Pubblicato il 3 febbraio, 2011 in Costume, Cronaca, Giustizia | No Comments »

Strumenti utili

Perquisita la notte scorsa anche le abitazioni di Matteo Brigandì, consigliere laico del Csm, sospettato di aver passato a Anna Maria Greco i documenti riservati su Ilda Boccassini. Gli inquirenti sono in attesa di ottenere la documentazione sui possibili contatti telefonici o via computer con ilGiornale. All’ex parlamentare della Lega, intanto, è stato sequestrato il computer, ma questa mattina i carabinieri “sono tornati a casa mia a Torino e hanno fatto anche una perquisizione corporale”. Brigandì ha ricevuto anche un avviso di garanzia, ma si è detto tranquillo: “Non ho nulla da cui difendermi perchè non sono imputato, ma indagato”. Il consigliere non ha risposto alle domande su sue eventuali dimissioni.

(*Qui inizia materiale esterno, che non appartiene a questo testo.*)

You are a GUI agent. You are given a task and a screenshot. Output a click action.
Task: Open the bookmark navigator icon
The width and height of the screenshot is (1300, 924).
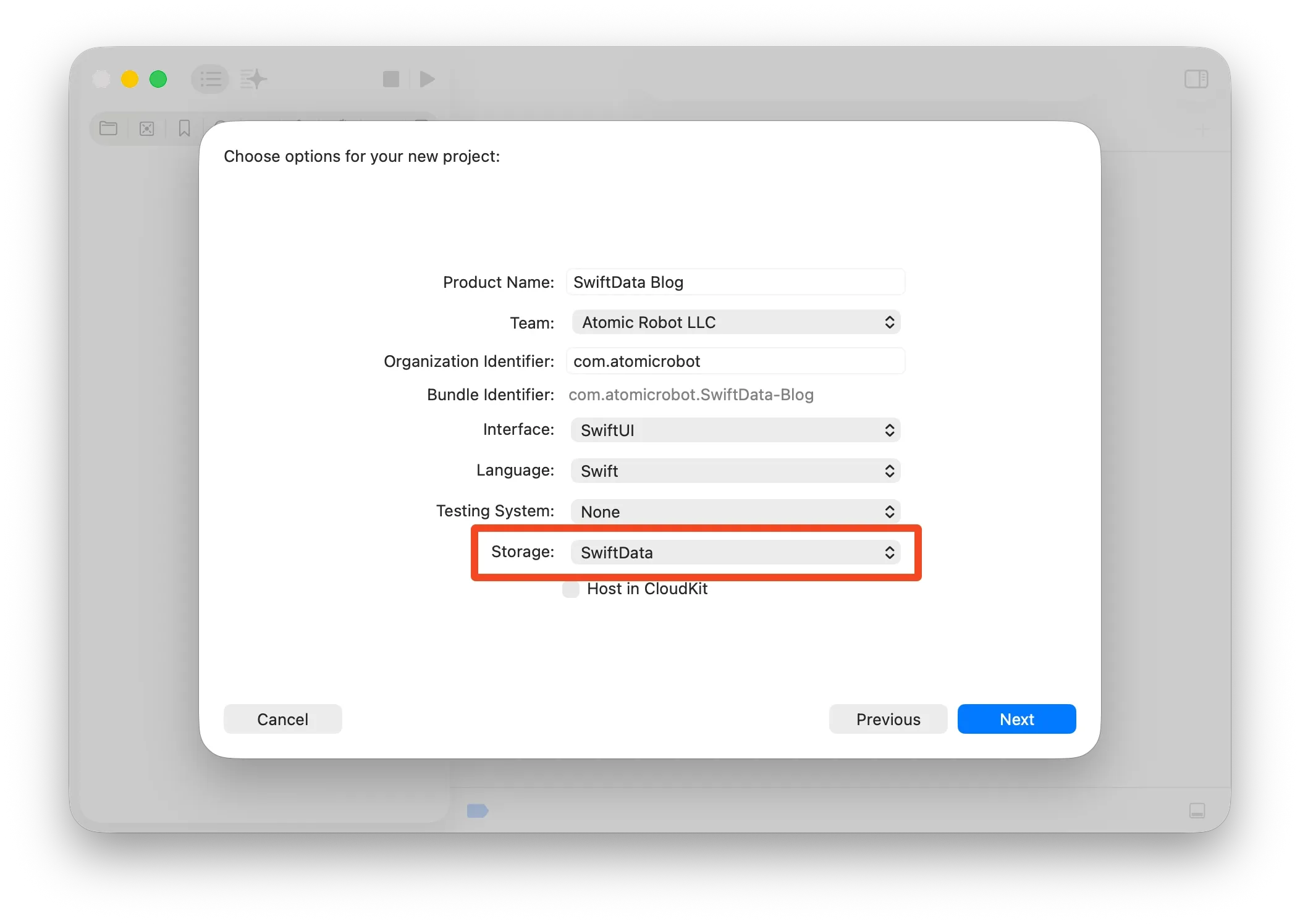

La vicepresidente del gruppo Pdl alla Camera, Jole Santelli, ha intanto commentato: “Ancora una perquisizione a Matteo Brigandì? Quanto zelo da parte dei pm! Vorrei che qualcuno ricordasse che mai sia avvenuta in italia un’indagine così pervasiva ed aggressiva per una fuga di notizie. La morale da trarre è chiara: le notizie che possono uscire sono solo quelle che le procure gradiscono, i giornalisti e i giornali che possono scrivere solo quelli di complemento all’opposizione ed alla magistraturA.

Intanto, la giornalista del Giornale Annamaria GRECO in polemica con la Procura di Roma ha confermato di essere stata costretta a toglersi anche la biancheri intima dalla carabiniera, invero “gentile” nel bagno di casa. E scoppiano ulterori polemiche per una perquisizione che sa di santa inquisizione o richiama alla mente i Paesi dove regna sovrano il reigme di polizia. Ovviamente quando ad essere oggetto di presunte violazioni della privacy sono i magistrati e non i comuni cittadini. Questi ultimi, come insegna anche il caso Ruby, possono essere tranquillamente sputtanati senza essere stati nè processati nè condannati.